PROBLEM DESCRIPTION - Rewrite the records between the lines holding "You are a computer-use" and "[x=152, y=625]", inclusive, with their requests, and increase every coordinate in the answers by 50. Leave the pictures out.

DATA SUPPLIED -

-=-=-

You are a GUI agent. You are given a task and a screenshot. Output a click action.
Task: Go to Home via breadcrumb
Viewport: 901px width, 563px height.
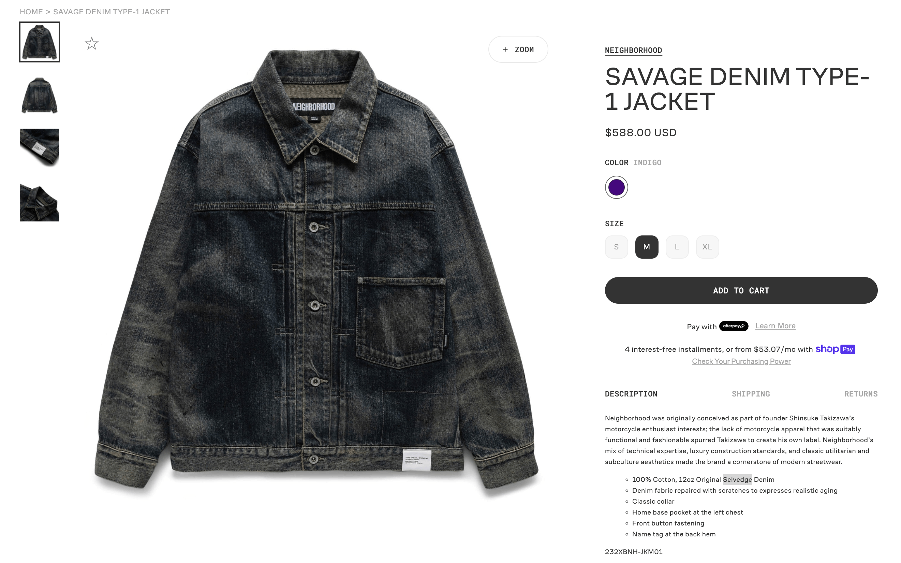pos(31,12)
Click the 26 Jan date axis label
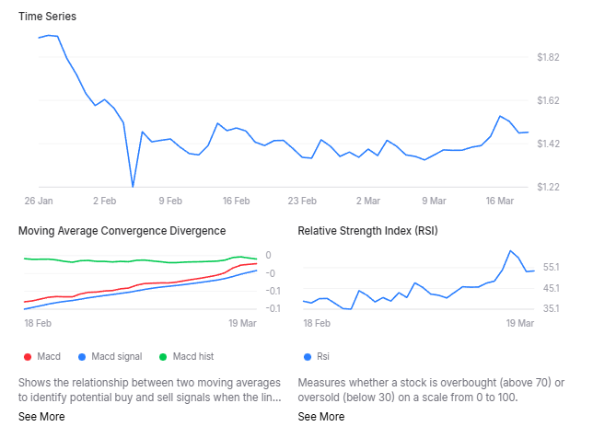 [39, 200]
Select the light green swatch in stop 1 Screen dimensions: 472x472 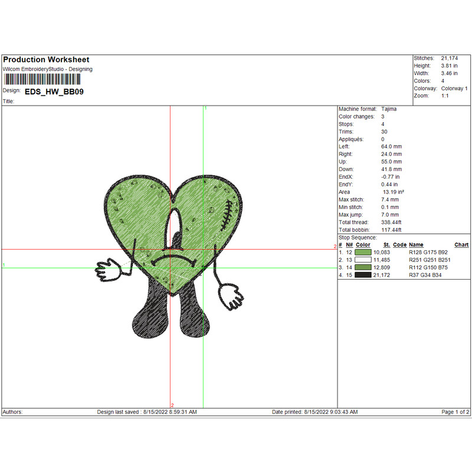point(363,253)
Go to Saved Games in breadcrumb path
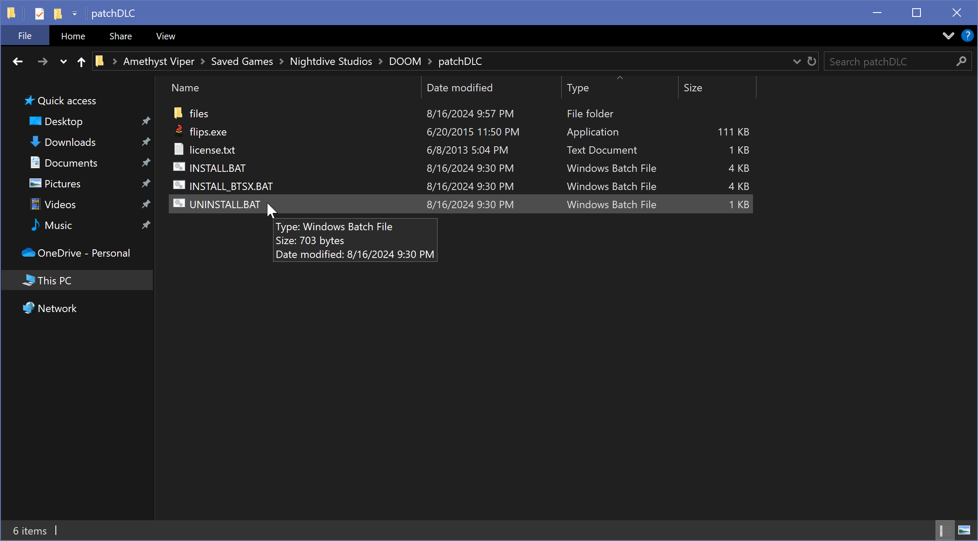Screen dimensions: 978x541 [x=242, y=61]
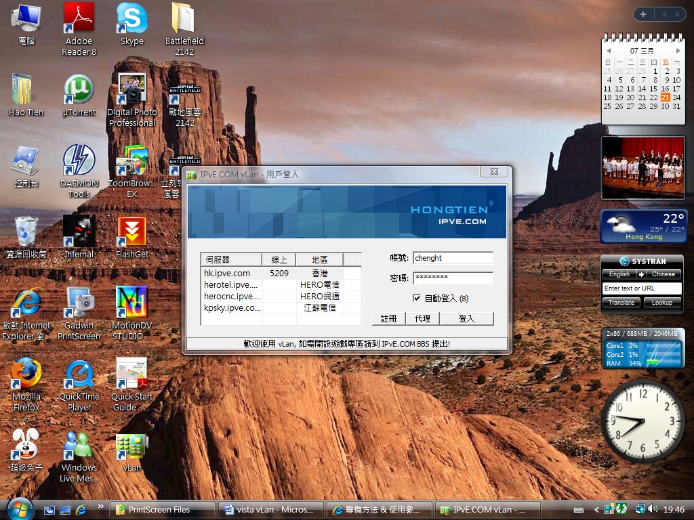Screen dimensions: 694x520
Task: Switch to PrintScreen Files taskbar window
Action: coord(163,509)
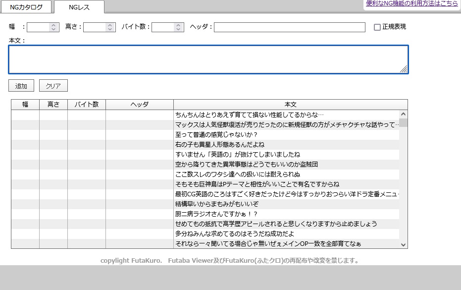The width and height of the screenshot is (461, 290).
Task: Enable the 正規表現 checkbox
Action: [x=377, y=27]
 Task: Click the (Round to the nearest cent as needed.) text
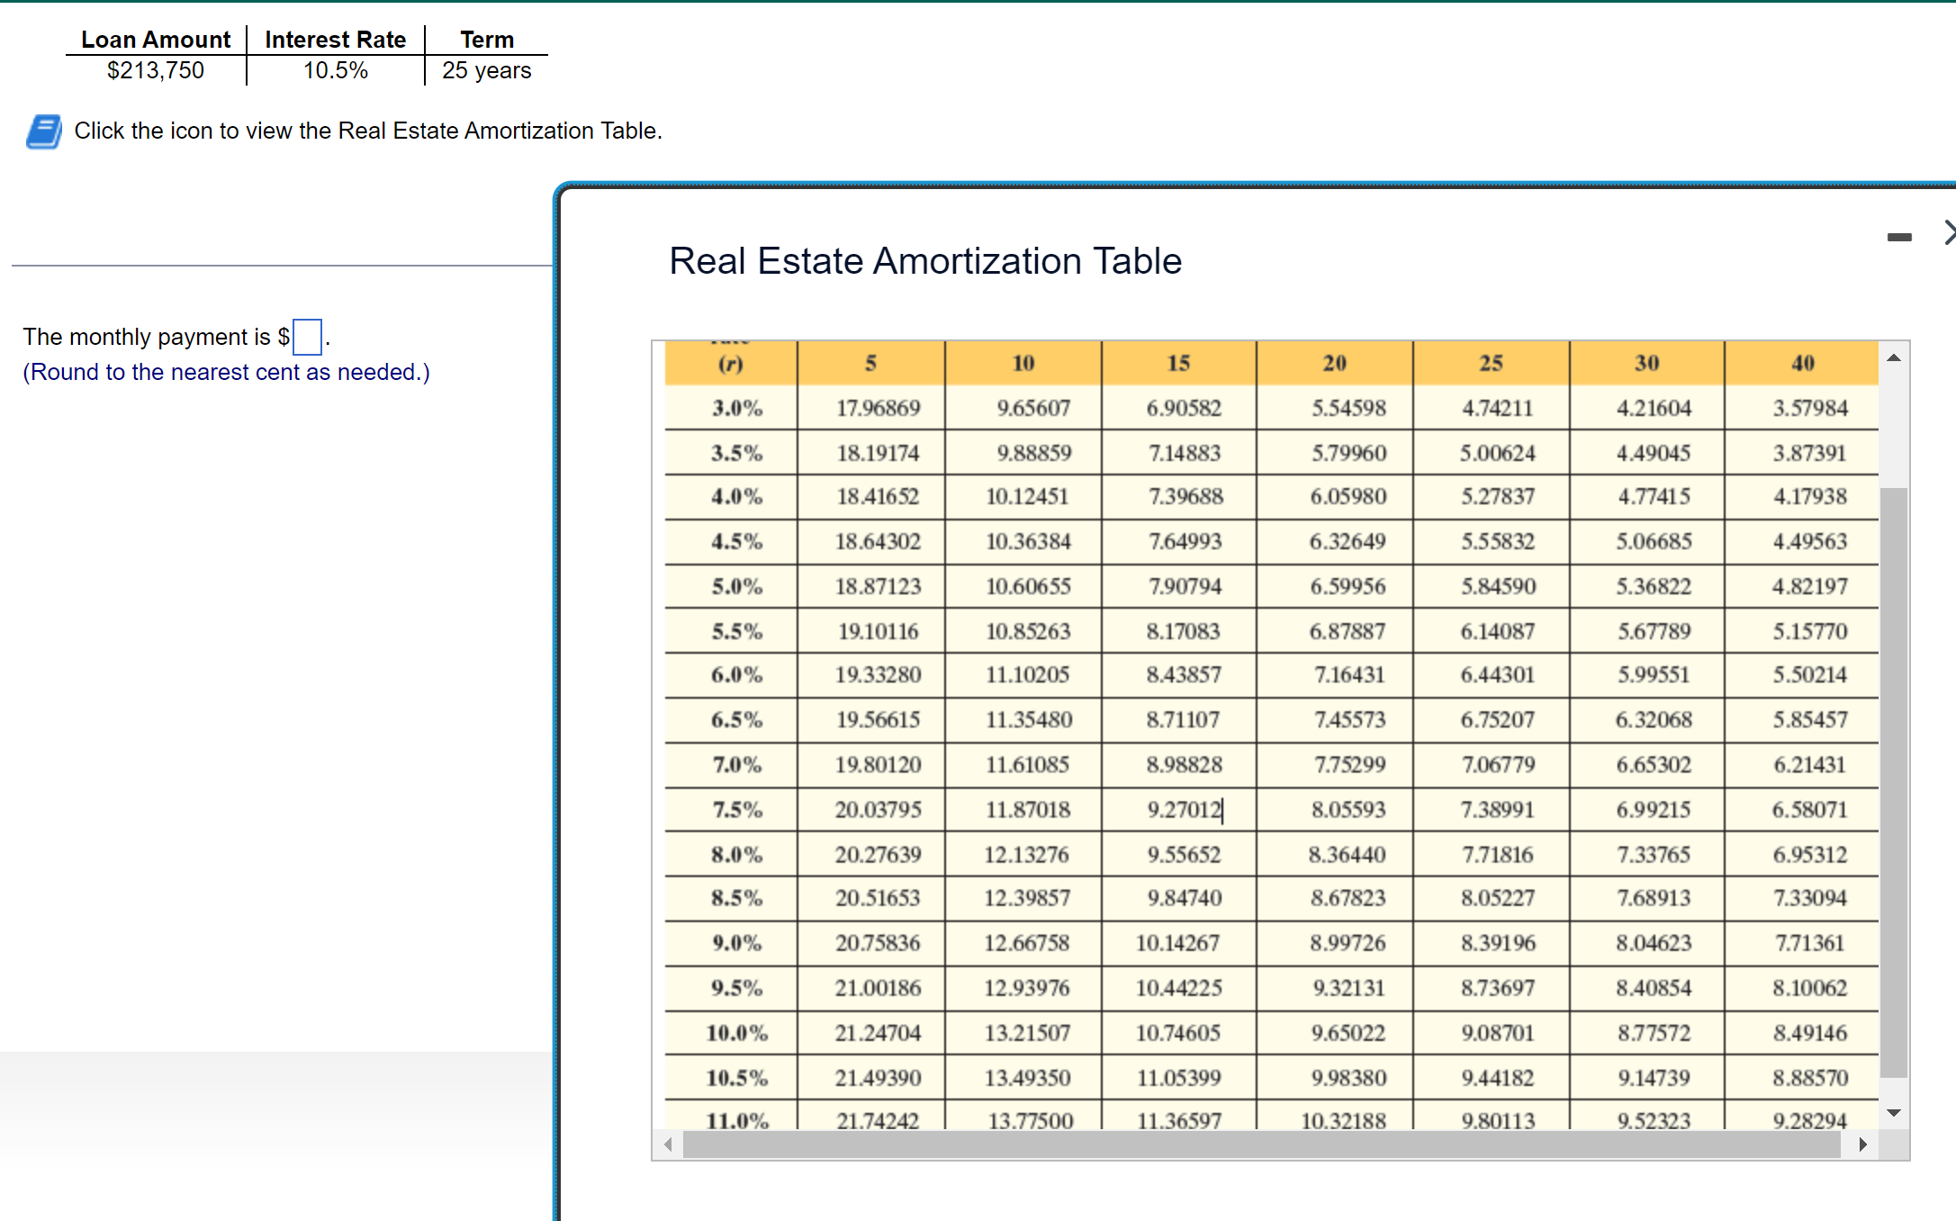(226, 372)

-=-=-

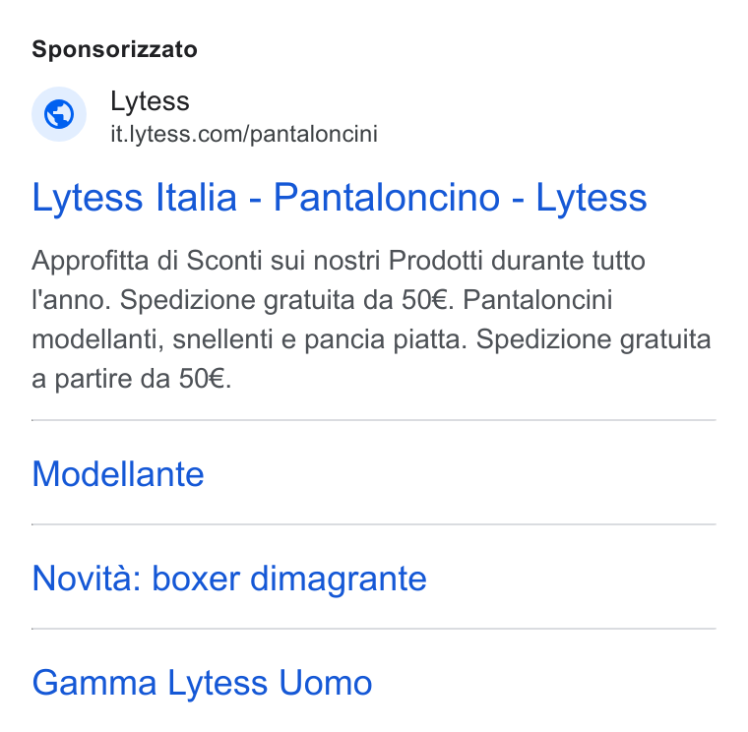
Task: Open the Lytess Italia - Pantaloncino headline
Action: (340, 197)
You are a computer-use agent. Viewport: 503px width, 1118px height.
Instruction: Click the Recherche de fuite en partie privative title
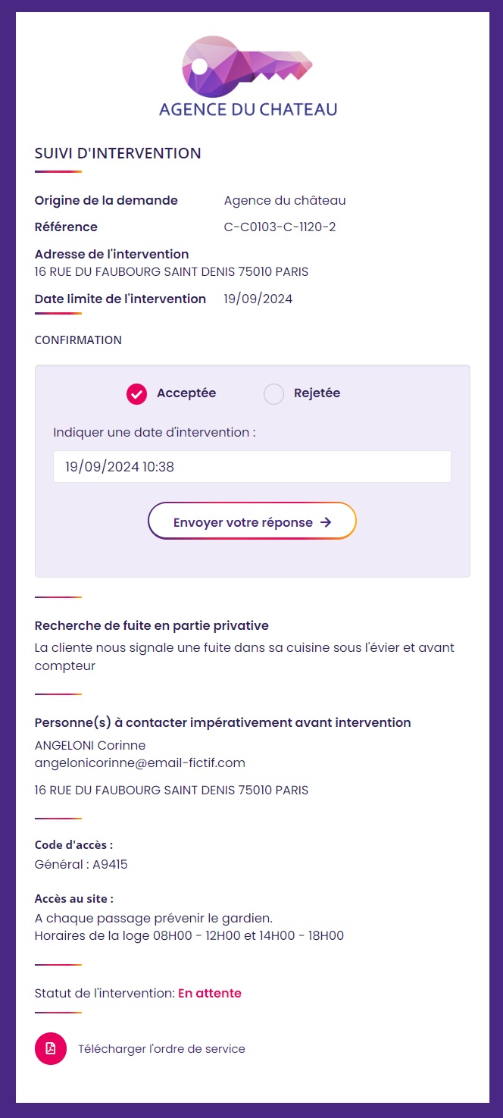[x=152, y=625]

-=-=-

ANSWER TO THE TASK -
You are a computer-use agent. Viewport: 503px width, 1118px height.
Instruction: Click the Recherche de fuite en partie privative title
[x=202, y=675]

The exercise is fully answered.